___ Excerpt to read ___

[PATCH v2 12/26] drm/exynos: Split manager/display/subdrv

Olof Johansson olof at lixom.net
Tue Oct 29 20:19:35 CET 2013


On Mon, Oct 28, 2013 at 4:13 PM, Tomasz Figa <tomasz.figa at gmail.com> wrote:
> Hi,
>
> On Wednesday 23 of October 2013 12:09:06 Sean Paul wrote:
>> On Wed, Oct 23, 2013 at 11:53 AM, Dave Airlie <airlied at gmail.com> wrote:
>> >>>>> I think we need to start considering a framework where subdrivers
>> >>>>> just
>> >>>>> add drm objects themselves, then the toplevel node is responsible
>> >>>>> for
>> >>>>> knowing that everything for the current configuration is loaded.
>> >>>>
>> >>>> It would be nice to specify the various pieces in dt, then have
>> >>>> some
>> >>>> type of drm notifier to the toplevel node when everything has been
>> >>>> probed. Doing it in the dt would allow standalone
>> >>>> drm_bridge/drm_panel
>> >>>> drivers to be transparent as far as the device's drm driver is
>> >>>> concerned.
>> >>>>
>> >>>> Sean
>> >>>>
>> >>>>> I realise we may need to make changes to the core drm to allow
>> >>>>> this
>> >>>>> but we should probably start to create a strategy for fixing the
>> >>>>> API
>> >>>>> issues that this throws up.

___ Recorded data ___

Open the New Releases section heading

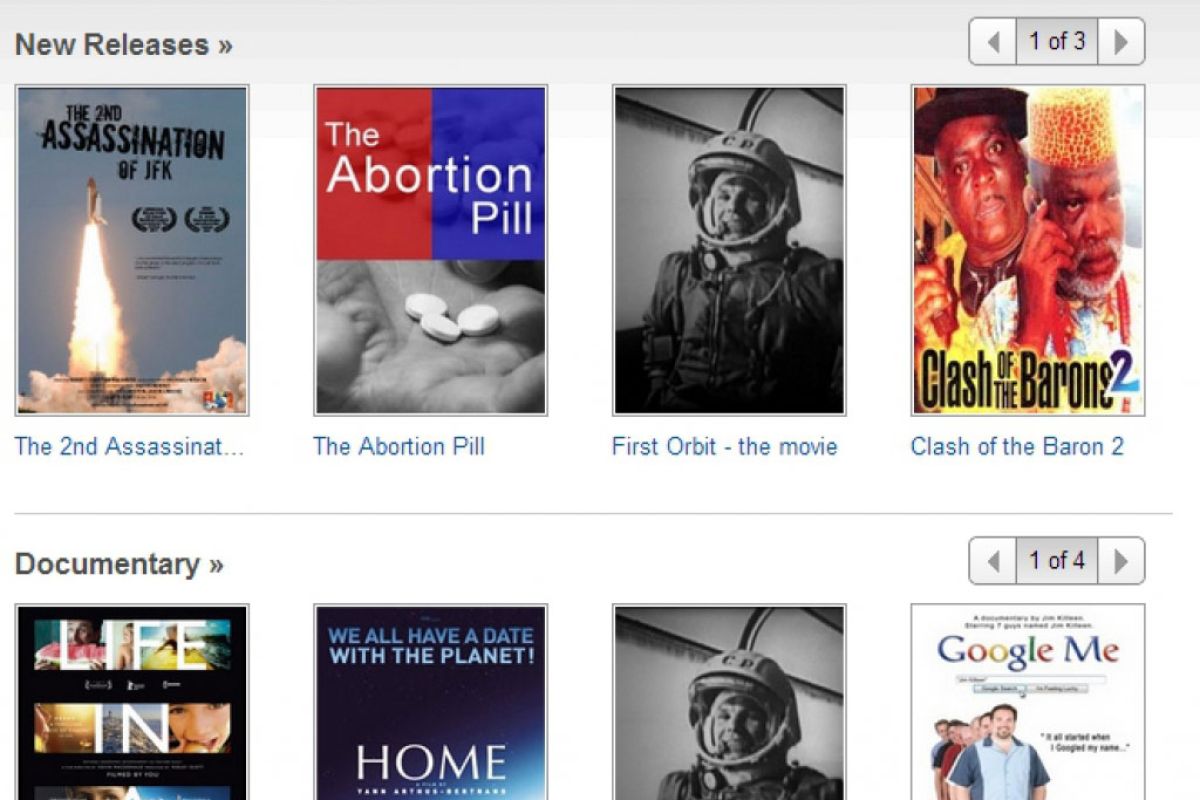(x=123, y=44)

___

__What you should do__.
Give the full name of every person named in the patch discussion. The lines are separate material and have nothing to do with the patch discussion.

__Answer__.
Olof Johansson
Tomasz Figa
Sean Paul
Dave Airlie